### What this task involves
Find every line in the records below that contains the string "page", with case counting, and copy each one.

[Dataset rows]
============================================================

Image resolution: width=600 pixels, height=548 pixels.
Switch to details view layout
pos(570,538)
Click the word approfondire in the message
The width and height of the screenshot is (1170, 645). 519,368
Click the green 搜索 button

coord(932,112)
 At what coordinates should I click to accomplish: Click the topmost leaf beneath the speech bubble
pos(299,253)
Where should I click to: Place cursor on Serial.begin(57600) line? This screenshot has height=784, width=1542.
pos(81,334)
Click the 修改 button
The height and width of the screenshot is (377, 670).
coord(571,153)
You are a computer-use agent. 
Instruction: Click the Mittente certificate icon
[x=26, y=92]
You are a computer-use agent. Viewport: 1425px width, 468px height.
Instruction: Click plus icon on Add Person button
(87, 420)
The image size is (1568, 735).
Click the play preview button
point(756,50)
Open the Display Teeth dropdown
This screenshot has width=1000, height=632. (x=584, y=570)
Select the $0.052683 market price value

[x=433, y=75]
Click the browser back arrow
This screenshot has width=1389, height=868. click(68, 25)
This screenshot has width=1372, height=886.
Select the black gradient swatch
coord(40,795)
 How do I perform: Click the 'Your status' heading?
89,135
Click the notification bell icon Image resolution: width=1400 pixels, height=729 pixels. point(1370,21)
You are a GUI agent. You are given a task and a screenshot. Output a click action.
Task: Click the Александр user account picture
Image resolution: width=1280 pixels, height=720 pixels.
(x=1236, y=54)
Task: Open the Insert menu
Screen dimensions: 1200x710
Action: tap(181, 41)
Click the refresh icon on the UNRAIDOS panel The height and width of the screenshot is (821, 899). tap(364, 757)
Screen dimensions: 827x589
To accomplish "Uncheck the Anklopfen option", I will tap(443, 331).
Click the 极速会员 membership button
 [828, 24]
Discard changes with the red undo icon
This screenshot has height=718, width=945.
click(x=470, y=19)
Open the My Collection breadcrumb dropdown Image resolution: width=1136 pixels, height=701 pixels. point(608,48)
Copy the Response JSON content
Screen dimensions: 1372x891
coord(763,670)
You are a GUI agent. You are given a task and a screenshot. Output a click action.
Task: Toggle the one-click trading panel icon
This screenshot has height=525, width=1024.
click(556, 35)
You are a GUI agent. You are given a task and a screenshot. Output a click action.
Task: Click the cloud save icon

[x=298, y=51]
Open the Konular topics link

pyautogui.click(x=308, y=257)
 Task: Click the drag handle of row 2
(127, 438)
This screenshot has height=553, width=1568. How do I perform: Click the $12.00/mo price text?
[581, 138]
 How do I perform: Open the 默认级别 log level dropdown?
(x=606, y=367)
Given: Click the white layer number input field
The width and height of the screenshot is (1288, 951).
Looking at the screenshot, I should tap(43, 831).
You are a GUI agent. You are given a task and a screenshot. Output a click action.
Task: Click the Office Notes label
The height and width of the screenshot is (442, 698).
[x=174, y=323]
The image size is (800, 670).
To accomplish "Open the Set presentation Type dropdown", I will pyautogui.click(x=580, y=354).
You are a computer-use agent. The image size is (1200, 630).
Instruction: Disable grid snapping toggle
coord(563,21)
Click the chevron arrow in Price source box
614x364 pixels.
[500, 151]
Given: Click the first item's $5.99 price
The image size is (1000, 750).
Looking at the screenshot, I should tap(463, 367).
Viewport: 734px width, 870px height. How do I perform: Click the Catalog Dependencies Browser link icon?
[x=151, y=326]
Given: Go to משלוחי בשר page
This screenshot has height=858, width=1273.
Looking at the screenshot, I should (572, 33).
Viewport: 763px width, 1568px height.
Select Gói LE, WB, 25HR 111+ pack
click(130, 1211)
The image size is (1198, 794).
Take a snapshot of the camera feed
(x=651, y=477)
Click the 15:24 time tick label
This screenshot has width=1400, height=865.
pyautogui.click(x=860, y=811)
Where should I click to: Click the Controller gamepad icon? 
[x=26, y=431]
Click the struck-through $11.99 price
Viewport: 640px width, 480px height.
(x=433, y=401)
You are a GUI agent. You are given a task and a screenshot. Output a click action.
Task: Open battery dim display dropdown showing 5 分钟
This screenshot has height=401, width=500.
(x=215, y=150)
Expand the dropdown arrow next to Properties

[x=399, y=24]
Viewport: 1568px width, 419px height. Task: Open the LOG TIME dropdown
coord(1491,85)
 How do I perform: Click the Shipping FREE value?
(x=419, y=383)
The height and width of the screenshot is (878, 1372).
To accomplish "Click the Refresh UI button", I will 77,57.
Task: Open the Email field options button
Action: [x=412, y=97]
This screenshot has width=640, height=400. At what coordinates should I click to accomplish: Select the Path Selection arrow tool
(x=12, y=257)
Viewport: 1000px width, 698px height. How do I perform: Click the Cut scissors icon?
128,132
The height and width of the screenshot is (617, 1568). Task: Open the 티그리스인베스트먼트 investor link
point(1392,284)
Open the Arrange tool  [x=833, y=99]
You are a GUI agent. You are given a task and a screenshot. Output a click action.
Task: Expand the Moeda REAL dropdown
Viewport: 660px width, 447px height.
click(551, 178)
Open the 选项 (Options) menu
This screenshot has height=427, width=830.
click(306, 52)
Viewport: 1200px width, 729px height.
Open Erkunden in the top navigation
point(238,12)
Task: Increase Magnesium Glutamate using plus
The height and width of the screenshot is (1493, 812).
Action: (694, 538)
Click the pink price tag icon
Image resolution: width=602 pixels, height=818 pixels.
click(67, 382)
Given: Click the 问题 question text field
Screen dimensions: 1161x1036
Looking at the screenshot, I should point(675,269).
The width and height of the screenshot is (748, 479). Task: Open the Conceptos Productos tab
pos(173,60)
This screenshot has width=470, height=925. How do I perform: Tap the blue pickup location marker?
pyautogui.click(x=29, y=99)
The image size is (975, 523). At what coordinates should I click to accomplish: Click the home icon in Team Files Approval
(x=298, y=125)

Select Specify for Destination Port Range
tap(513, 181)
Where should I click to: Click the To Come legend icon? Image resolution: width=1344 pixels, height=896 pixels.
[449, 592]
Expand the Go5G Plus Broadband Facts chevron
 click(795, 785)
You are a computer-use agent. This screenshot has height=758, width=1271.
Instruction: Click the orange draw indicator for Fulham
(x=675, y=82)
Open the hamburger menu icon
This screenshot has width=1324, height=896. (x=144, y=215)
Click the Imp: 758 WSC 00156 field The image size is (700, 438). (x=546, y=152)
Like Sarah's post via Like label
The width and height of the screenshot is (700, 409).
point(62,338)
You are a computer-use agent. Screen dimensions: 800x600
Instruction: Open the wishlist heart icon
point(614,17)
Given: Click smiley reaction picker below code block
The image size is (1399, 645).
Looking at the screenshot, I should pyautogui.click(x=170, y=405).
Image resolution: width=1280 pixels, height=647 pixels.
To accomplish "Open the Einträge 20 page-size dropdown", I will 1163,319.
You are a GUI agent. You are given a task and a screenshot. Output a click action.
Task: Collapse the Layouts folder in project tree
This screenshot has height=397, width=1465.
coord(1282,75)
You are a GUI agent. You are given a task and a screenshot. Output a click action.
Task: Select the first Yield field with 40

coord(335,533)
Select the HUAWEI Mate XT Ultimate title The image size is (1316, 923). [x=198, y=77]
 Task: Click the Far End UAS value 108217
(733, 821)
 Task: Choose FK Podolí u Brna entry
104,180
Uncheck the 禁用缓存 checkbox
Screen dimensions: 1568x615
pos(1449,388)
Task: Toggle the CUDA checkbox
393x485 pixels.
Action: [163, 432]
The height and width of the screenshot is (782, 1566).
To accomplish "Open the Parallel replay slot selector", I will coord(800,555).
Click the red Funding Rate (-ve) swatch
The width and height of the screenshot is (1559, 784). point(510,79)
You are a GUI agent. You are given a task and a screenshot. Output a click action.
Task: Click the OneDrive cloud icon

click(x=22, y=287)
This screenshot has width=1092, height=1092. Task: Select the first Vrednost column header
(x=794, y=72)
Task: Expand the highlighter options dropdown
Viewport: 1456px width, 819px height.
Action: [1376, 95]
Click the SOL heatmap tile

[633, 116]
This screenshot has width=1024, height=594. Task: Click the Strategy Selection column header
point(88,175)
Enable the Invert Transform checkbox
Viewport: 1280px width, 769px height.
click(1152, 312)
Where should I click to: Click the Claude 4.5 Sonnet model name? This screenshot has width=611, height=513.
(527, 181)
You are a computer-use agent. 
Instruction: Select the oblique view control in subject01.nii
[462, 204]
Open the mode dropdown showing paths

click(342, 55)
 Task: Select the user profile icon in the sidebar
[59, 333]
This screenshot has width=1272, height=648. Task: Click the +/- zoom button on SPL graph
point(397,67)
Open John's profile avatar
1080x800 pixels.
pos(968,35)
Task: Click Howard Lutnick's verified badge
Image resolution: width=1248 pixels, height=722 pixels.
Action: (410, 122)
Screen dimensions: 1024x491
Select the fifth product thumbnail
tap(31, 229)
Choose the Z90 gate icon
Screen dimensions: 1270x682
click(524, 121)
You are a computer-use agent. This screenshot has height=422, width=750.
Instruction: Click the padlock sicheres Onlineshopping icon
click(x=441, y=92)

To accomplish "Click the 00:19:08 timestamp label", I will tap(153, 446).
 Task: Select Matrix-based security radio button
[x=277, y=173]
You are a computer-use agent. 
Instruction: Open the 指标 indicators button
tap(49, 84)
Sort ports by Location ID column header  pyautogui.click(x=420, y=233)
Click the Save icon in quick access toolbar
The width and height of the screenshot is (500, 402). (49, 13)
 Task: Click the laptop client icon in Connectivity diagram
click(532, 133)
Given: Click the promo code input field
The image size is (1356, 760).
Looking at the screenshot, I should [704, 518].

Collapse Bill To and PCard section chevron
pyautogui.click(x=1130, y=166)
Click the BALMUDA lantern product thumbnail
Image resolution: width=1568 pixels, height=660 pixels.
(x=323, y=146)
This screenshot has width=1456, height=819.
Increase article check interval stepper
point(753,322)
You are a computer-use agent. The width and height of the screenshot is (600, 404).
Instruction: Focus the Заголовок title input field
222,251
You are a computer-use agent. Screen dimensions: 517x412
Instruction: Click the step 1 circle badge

============================================================

### Output of the exercise
Given: Go to משלוחי בשר page
To accomplish "Open the Einträge 20 page-size dropdown", I will 1163,319.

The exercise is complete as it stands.